*Assignment*:
Could you repeat the records below exactly as written?

[Stored records]
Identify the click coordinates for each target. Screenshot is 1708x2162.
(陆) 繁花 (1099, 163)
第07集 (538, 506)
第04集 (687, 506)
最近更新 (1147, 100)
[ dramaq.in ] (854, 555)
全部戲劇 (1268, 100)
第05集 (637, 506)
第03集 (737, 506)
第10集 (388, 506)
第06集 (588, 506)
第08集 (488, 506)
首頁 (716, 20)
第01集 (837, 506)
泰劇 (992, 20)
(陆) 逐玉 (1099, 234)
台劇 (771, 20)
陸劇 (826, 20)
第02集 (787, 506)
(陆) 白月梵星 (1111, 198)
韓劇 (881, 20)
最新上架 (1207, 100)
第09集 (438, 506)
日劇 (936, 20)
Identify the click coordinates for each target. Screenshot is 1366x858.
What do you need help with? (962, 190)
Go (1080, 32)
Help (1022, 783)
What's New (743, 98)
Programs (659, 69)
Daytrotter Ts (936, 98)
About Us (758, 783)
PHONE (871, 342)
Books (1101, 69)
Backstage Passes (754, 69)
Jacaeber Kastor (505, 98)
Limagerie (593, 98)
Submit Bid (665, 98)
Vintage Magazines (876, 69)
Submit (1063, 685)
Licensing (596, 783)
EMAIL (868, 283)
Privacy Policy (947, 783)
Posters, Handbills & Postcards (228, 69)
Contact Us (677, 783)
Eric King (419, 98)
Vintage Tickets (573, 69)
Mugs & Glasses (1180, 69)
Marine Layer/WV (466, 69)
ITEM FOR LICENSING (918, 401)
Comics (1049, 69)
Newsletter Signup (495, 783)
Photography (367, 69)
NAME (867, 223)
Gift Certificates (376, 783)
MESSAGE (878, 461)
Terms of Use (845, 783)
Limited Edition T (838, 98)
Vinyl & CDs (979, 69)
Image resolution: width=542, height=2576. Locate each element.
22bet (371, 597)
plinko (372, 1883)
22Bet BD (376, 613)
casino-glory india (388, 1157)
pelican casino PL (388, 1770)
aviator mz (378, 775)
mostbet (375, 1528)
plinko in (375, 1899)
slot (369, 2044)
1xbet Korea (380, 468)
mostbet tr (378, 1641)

*Response box*:
Identify the click coordinates for each target. Screenshot is 1708x2162.
(陆) 繁花 (1099, 163)
第07集 (538, 506)
第04集 (687, 506)
最近更新 (1147, 100)
[ dramaq.in ] (854, 555)
全部戲劇 (1268, 100)
第05集 (637, 506)
第03集 (737, 506)
第10集 (388, 506)
第06集 (588, 506)
第08集 (488, 506)
首頁 (716, 20)
第01集 (837, 506)
泰劇 (992, 20)
(陆) 逐玉 (1099, 234)
台劇 (771, 20)
陸劇 (826, 20)
第02集 (787, 506)
(陆) 白月梵星 (1111, 198)
韓劇 (881, 20)
最新上架 (1207, 100)
第09集 (438, 506)
日劇 (936, 20)
Identify the click coordinates for each target. Screenshot is 1366x858.
What do you need help with? (962, 190)
Go (1080, 32)
Help (1022, 783)
What's New (743, 98)
Programs (659, 69)
Daytrotter Ts (936, 98)
About Us (758, 783)
PHONE (871, 342)
Books (1101, 69)
Backstage Passes (754, 69)
Jacaeber Kastor (505, 98)
Limagerie (593, 98)
Submit Bid (665, 98)
Vintage Magazines (876, 69)
Submit (1063, 685)
Licensing (596, 783)
EMAIL (868, 283)
Privacy Policy (947, 783)
Posters, Handbills & Postcards (228, 69)
Contact Us (677, 783)
Eric King (419, 98)
Vintage Tickets (573, 69)
Mugs & Glasses (1180, 69)
Marine Layer/WV (466, 69)
ITEM FOR LICENSING (918, 401)
Comics (1049, 69)
Newsletter Signup (495, 783)
Photography (367, 69)
NAME (867, 223)
Gift Certificates (376, 783)
MESSAGE (878, 461)
Terms of Use (845, 783)
Limited Edition T (838, 98)
Vinyl & CDs (979, 69)
Image resolution: width=542, height=2576. Locate each element.
22bet (371, 597)
plinko (372, 1883)
22Bet BD (376, 613)
casino-glory india (388, 1157)
pelican casino PL (388, 1770)
aviator mz (378, 775)
mostbet (375, 1528)
plinko in (375, 1899)
slot (369, 2044)
1xbet Korea (380, 468)
mostbet tr (378, 1641)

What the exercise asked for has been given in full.